Interim or through-year assessments are being implemented with stated goals of providing test-based information in order to help teachers gain insights into the learning needs of their students. Such implicit, and hopefully explicit, claims lead to questions that must be part of any validity evaluation. 

Theories of action are useful for articulating the processes and mechanisms necessary for test scores to lead to improved instruction and, ultimately, to increases in student learning. For example, a theory of action might specify that teachers should be able to gain insights at a small enough grain size to target skills and knowledge that students had not yet grasped or identify what students need to learn next to maximize their progress. The theory of action is often a first step in validity evaluation. Laying out a theory of action helps identify the most high-leverage claims regarding test interpretation and use.

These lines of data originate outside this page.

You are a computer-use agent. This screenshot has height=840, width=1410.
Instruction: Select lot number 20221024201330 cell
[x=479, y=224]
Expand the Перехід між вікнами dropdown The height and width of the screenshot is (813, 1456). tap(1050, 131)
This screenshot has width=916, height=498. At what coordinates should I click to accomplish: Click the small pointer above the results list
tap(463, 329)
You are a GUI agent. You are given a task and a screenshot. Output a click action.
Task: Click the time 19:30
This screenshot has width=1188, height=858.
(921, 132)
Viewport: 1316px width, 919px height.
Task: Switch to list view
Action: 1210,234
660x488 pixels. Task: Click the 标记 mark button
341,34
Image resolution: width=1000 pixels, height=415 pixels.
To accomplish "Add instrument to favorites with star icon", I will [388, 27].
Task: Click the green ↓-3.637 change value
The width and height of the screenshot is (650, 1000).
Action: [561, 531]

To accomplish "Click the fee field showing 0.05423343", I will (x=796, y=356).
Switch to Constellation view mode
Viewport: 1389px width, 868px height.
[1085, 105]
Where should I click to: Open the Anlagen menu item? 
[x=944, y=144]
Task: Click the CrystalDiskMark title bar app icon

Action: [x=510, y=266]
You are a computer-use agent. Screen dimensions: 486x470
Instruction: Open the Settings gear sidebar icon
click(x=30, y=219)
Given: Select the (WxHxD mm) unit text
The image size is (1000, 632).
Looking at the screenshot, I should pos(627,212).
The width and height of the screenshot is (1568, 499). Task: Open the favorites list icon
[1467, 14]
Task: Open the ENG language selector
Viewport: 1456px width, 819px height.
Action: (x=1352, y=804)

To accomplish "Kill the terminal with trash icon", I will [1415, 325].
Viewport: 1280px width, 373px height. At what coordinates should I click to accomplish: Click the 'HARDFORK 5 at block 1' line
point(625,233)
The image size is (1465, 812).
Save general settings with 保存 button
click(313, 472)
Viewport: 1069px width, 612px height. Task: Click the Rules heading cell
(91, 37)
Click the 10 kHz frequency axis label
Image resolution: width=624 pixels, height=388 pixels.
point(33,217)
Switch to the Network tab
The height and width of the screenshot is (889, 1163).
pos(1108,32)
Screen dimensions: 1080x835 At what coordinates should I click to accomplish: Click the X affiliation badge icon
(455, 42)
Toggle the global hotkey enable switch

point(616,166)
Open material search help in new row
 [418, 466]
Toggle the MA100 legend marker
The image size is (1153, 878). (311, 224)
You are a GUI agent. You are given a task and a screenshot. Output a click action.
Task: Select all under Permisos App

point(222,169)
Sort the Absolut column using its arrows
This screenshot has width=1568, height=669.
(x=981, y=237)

These through-year systems, as well as existing interim assessments, often come with strong assertions. But strong assertions require strong evidence. I have not yet seen the evidence, nor the logical arguments, needed to support many of the assertions associated with through-year designs. Those advocating through-year systems have a responsibility to produce evidence to support their major assumptions and to evaluate this evidence fairly. I am concerned about negative consequences as a result of mixing instructional and accountability uses in the same system. Therefore, there is an urgency to construct interpretative arguments and collect evidence, especially in terms of both positive and negative consequences.

I use through-year assessments as an obvious example of the importance of consequences as a critical feature of validity evaluations. Essentially all tests that those of us who attended the NCME conference deal with are designed to support uses that carry the potential for negative consequences. Therefore, as Suzanne and I argue in our forthcoming chapter, it’s time to put this debate about consequences to bed and recognize the centrality of consequences to validity evaluations.